(Screenshot and document pointing data)
>> Start

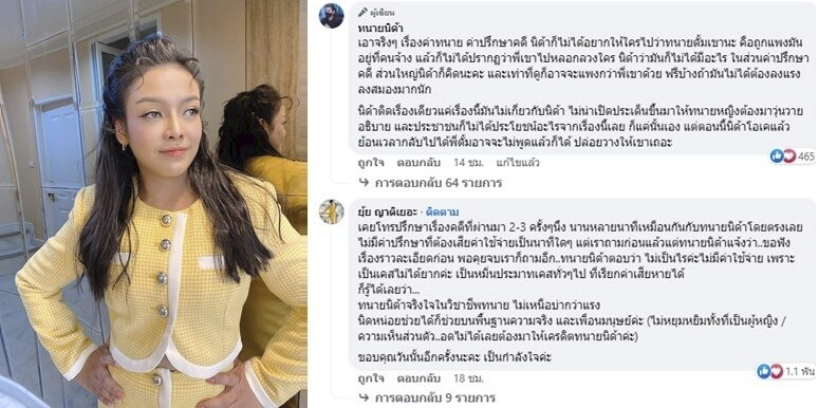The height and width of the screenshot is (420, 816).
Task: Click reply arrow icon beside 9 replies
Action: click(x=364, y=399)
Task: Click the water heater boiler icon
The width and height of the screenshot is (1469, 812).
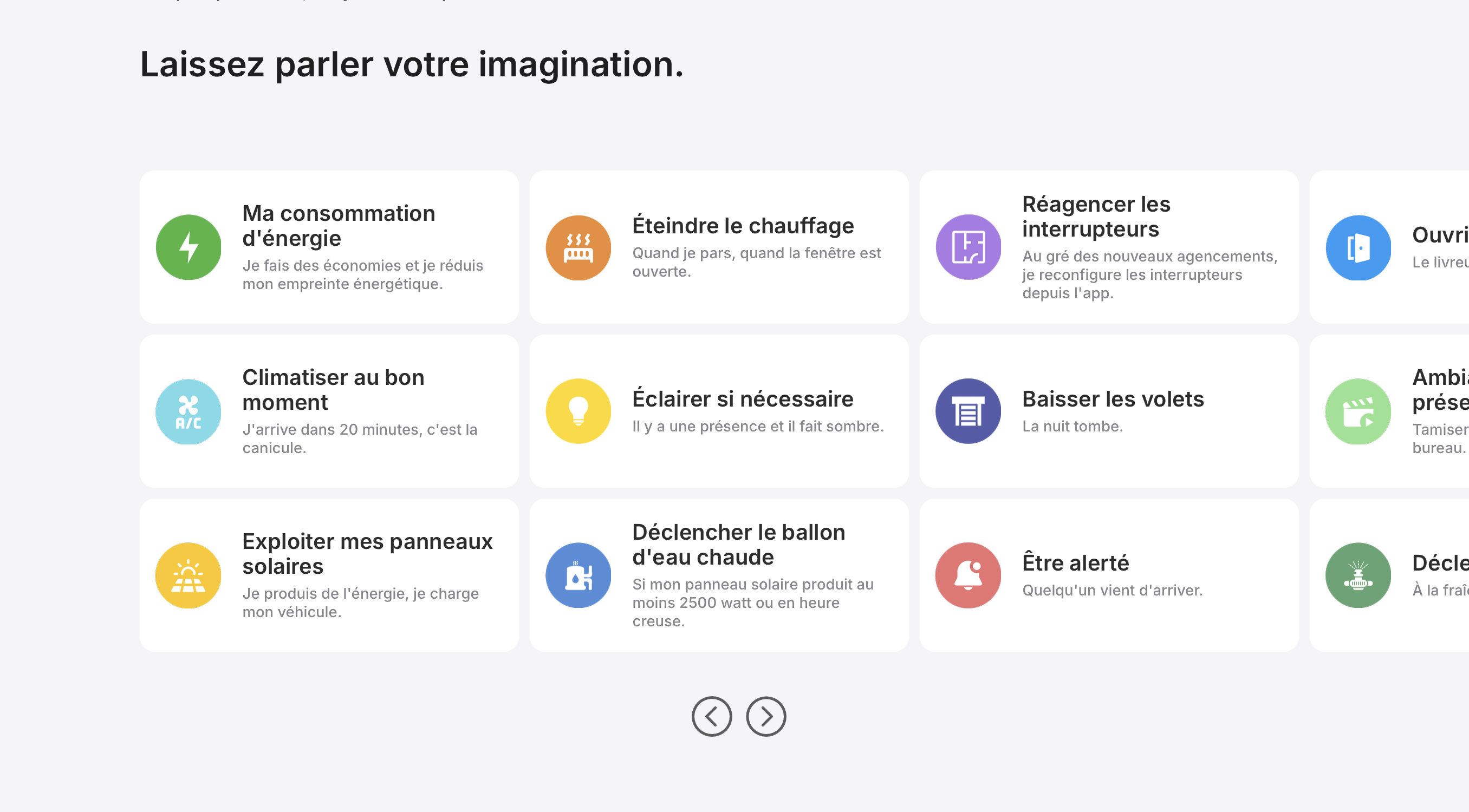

>> End

▸ **Exercise details**:
Present the lines of this listing as a numbered list, skipping blank lines and leaving out the pictures.

▸ **Exercise solution**:
1. The height and width of the screenshot is (420, 816).
2. Task: Click reply arrow icon beside 9 replies
3. Action: click(x=364, y=399)
4. Task: Click the water heater boiler icon
5. The width and height of the screenshot is (1469, 812).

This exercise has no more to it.